• Your task
Take the entries below and reproduce them word for word.

++++++

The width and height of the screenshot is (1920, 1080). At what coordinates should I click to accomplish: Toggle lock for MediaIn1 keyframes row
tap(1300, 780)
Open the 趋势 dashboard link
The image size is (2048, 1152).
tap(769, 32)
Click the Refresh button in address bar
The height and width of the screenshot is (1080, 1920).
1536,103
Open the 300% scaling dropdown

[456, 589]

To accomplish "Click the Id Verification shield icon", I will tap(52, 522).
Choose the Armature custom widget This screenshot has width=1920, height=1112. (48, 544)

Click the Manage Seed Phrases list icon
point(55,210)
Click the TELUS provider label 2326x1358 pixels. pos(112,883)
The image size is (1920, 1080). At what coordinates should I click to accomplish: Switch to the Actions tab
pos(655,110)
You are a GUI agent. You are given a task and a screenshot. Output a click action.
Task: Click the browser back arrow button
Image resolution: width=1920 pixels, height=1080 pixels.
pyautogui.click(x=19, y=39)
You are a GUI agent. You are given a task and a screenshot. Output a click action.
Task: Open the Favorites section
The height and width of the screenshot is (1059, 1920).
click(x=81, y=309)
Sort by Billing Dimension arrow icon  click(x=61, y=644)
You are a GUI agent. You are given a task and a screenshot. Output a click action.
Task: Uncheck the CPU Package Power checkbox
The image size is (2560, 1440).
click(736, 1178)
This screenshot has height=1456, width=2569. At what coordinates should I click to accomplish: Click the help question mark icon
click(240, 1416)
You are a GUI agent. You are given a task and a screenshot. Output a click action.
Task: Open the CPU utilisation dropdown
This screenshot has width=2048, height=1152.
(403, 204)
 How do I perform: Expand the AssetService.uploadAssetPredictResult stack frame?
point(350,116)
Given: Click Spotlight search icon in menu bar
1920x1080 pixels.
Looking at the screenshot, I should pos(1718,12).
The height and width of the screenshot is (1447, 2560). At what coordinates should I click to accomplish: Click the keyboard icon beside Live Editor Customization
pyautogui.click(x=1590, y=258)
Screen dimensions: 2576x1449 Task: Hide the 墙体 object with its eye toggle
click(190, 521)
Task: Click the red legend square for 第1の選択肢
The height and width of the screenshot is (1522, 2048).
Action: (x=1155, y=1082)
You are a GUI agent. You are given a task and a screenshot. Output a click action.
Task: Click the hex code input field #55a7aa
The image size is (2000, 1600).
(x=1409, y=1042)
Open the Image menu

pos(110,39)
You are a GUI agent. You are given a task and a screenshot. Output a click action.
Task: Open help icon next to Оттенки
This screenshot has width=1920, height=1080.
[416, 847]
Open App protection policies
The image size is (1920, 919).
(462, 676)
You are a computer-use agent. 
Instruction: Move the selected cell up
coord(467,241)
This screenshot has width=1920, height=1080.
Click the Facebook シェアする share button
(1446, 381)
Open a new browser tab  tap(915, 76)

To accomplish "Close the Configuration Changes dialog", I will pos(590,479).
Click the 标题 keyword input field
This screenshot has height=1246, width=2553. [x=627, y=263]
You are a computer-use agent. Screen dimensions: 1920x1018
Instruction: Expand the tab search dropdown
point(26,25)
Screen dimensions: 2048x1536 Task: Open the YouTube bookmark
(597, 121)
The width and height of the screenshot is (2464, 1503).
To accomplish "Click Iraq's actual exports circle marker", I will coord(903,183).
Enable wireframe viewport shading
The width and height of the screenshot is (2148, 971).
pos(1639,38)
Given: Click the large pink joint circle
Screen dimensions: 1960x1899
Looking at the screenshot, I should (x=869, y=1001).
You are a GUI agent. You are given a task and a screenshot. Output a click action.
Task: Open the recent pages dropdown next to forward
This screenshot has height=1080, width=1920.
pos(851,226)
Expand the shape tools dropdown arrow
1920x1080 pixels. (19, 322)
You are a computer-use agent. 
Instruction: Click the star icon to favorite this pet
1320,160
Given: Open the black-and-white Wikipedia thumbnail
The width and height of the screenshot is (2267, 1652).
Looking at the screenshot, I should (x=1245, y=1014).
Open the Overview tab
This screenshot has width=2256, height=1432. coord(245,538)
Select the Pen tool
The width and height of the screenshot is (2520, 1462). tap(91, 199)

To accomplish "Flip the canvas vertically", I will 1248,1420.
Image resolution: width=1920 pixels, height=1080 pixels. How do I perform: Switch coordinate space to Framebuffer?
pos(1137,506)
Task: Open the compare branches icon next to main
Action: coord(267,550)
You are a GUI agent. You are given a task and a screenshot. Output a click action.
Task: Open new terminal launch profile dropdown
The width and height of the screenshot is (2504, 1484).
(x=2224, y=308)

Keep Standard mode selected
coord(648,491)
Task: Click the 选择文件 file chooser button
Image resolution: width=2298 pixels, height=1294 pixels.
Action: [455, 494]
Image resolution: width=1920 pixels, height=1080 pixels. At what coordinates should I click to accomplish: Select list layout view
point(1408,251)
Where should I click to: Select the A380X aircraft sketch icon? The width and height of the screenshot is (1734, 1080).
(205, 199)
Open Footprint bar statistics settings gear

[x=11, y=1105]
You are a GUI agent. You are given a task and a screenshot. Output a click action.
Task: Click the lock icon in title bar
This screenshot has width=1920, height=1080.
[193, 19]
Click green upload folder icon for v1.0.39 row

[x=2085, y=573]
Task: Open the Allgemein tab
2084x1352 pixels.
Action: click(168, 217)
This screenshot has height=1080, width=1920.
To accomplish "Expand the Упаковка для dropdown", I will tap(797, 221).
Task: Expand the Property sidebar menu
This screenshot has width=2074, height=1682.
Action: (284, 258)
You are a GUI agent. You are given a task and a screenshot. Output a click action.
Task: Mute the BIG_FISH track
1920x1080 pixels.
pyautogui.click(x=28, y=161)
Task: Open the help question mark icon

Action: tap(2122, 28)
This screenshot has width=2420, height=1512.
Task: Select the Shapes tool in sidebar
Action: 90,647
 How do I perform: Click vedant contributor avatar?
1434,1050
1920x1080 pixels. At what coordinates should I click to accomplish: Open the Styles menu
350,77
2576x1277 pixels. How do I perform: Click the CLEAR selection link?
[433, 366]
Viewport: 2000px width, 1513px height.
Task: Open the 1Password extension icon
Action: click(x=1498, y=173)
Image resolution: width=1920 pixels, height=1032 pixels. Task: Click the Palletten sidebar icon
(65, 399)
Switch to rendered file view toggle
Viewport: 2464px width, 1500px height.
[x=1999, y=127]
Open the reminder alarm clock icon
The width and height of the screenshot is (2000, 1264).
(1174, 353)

++++++

• Written answer
The width and height of the screenshot is (1920, 1080). At what coordinates should I click to accomplish: Toggle lock for MediaIn1 keyframes row
tap(1300, 780)
Open the 趋势 dashboard link
The image size is (2048, 1152).
tap(769, 32)
Click the Refresh button in address bar
The height and width of the screenshot is (1080, 1920).
1536,103
Open the 300% scaling dropdown

[456, 589]

To accomplish "Click the Id Verification shield icon", I will tap(52, 522).
Choose the Armature custom widget This screenshot has width=1920, height=1112. (48, 544)

Click the Manage Seed Phrases list icon
point(55,210)
Click the TELUS provider label 2326x1358 pixels. pos(112,883)
The image size is (1920, 1080). At what coordinates should I click to accomplish: Switch to the Actions tab
pos(655,110)
You are a GUI agent. You are given a task and a screenshot. Output a click action.
Task: Click the browser back arrow button
Image resolution: width=1920 pixels, height=1080 pixels.
pyautogui.click(x=19, y=39)
You are a GUI agent. You are given a task and a screenshot. Output a click action.
Task: Open the Favorites section
The height and width of the screenshot is (1059, 1920).
click(x=81, y=309)
Sort by Billing Dimension arrow icon  click(x=61, y=644)
You are a GUI agent. You are given a task and a screenshot. Output a click action.
Task: Uncheck the CPU Package Power checkbox
The image size is (2560, 1440).
click(736, 1178)
This screenshot has height=1456, width=2569. At what coordinates should I click to accomplish: Click the help question mark icon
click(240, 1416)
You are a GUI agent. You are given a task and a screenshot. Output a click action.
Task: Open the CPU utilisation dropdown
This screenshot has width=2048, height=1152.
(403, 204)
 How do I perform: Expand the AssetService.uploadAssetPredictResult stack frame?
point(350,116)
Given: Click Spotlight search icon in menu bar
1920x1080 pixels.
Looking at the screenshot, I should pos(1718,12).
The height and width of the screenshot is (1447, 2560). At what coordinates should I click to accomplish: Click the keyboard icon beside Live Editor Customization
pyautogui.click(x=1590, y=258)
Screen dimensions: 2576x1449 Task: Hide the 墙体 object with its eye toggle
click(190, 521)
Task: Click the red legend square for 第1の選択肢
The height and width of the screenshot is (1522, 2048).
Action: (x=1155, y=1082)
You are a GUI agent. You are given a task and a screenshot. Output a click action.
Task: Click the hex code input field #55a7aa
The image size is (2000, 1600).
(x=1409, y=1042)
Open the Image menu

pos(110,39)
You are a GUI agent. You are given a task and a screenshot. Output a click action.
Task: Open help icon next to Оттенки
This screenshot has width=1920, height=1080.
[416, 847]
Open App protection policies
The image size is (1920, 919).
(462, 676)
You are a computer-use agent. 
Instruction: Move the selected cell up
coord(467,241)
This screenshot has width=1920, height=1080.
Click the Facebook シェアする share button
(1446, 381)
Open a new browser tab  tap(915, 76)

To accomplish "Close the Configuration Changes dialog", I will pos(590,479).
Click the 标题 keyword input field
This screenshot has height=1246, width=2553. [x=627, y=263]
You are a computer-use agent. Screen dimensions: 1920x1018
Instruction: Expand the tab search dropdown
point(26,25)
Screen dimensions: 2048x1536 Task: Open the YouTube bookmark
(597, 121)
The width and height of the screenshot is (2464, 1503).
To accomplish "Click Iraq's actual exports circle marker", I will coord(903,183).
Enable wireframe viewport shading
The width and height of the screenshot is (2148, 971).
pos(1639,38)
Given: Click the large pink joint circle
Screen dimensions: 1960x1899
Looking at the screenshot, I should (x=869, y=1001).
You are a GUI agent. You are given a task and a screenshot. Output a click action.
Task: Open the recent pages dropdown next to forward
This screenshot has height=1080, width=1920.
pos(851,226)
Expand the shape tools dropdown arrow
1920x1080 pixels. (19, 322)
You are a computer-use agent. 
Instruction: Click the star icon to favorite this pet
1320,160
Given: Open the black-and-white Wikipedia thumbnail
The width and height of the screenshot is (2267, 1652).
Looking at the screenshot, I should (x=1245, y=1014).
Open the Overview tab
This screenshot has width=2256, height=1432. coord(245,538)
Select the Pen tool
The width and height of the screenshot is (2520, 1462). tap(91, 199)

To accomplish "Flip the canvas vertically", I will 1248,1420.
Image resolution: width=1920 pixels, height=1080 pixels. How do I perform: Switch coordinate space to Framebuffer?
pos(1137,506)
Task: Open the compare branches icon next to main
Action: coord(267,550)
You are a GUI agent. You are given a task and a screenshot. Output a click action.
Task: Open new terminal launch profile dropdown
The width and height of the screenshot is (2504, 1484).
(x=2224, y=308)

Keep Standard mode selected
coord(648,491)
Task: Click the 选择文件 file chooser button
Image resolution: width=2298 pixels, height=1294 pixels.
Action: [455, 494]
Image resolution: width=1920 pixels, height=1080 pixels. At what coordinates should I click to accomplish: Select list layout view
point(1408,251)
Where should I click to: Select the A380X aircraft sketch icon? The width and height of the screenshot is (1734, 1080).
(205, 199)
Open Footprint bar statistics settings gear

[x=11, y=1105]
You are a GUI agent. You are given a task and a screenshot. Output a click action.
Task: Click the lock icon in title bar
This screenshot has width=1920, height=1080.
[193, 19]
Click green upload folder icon for v1.0.39 row

[x=2085, y=573]
Task: Open the Allgemein tab
2084x1352 pixels.
Action: click(168, 217)
This screenshot has height=1080, width=1920.
To accomplish "Expand the Упаковка для dropdown", I will tap(797, 221).
Task: Expand the Property sidebar menu
This screenshot has width=2074, height=1682.
Action: (284, 258)
You are a GUI agent. You are given a task and a screenshot. Output a click action.
Task: Mute the BIG_FISH track
1920x1080 pixels.
pyautogui.click(x=28, y=161)
Task: Open the help question mark icon

Action: tap(2122, 28)
This screenshot has width=2420, height=1512.
Task: Select the Shapes tool in sidebar
Action: 90,647
 How do I perform: Click vedant contributor avatar?
1434,1050
1920x1080 pixels. At what coordinates should I click to accomplish: Open the Styles menu
350,77
2576x1277 pixels. How do I perform: Click the CLEAR selection link?
[433, 366]
Viewport: 2000px width, 1513px height.
Task: Open the 1Password extension icon
Action: click(x=1498, y=173)
Image resolution: width=1920 pixels, height=1032 pixels. Task: Click the Palletten sidebar icon
(65, 399)
Switch to rendered file view toggle
Viewport: 2464px width, 1500px height.
[x=1999, y=127]
Open the reminder alarm clock icon
The width and height of the screenshot is (2000, 1264).
(1174, 353)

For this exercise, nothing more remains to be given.